Find the word "title" in the data below and copy each line that holds it.
** INFORMATION SUPPLIED follows **
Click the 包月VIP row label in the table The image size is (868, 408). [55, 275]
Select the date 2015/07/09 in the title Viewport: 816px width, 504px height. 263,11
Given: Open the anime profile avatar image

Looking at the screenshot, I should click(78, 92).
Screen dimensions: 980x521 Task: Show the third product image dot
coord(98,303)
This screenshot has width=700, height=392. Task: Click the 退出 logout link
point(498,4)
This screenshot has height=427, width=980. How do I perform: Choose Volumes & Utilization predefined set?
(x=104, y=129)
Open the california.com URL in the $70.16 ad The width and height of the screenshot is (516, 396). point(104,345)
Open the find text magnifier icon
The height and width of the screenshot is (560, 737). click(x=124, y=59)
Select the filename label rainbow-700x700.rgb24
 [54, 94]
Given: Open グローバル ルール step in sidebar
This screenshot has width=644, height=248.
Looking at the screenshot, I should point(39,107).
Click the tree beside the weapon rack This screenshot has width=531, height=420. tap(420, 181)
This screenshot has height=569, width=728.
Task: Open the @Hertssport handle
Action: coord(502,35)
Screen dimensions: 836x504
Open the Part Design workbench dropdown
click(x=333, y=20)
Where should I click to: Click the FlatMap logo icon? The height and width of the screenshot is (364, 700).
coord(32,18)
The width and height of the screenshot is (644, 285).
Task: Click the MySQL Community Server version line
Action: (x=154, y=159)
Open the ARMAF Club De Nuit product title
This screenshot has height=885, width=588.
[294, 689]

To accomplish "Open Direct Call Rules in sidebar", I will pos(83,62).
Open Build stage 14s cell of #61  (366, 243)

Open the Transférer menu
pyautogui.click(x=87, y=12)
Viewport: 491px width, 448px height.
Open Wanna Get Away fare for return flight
** End of INFORMATION SUPPLIED **
**WRITTEN RESPONSE**
Select the date 2015/07/09 in the title Viewport: 816px width, 504px height. 263,11
Open the ARMAF Club De Nuit product title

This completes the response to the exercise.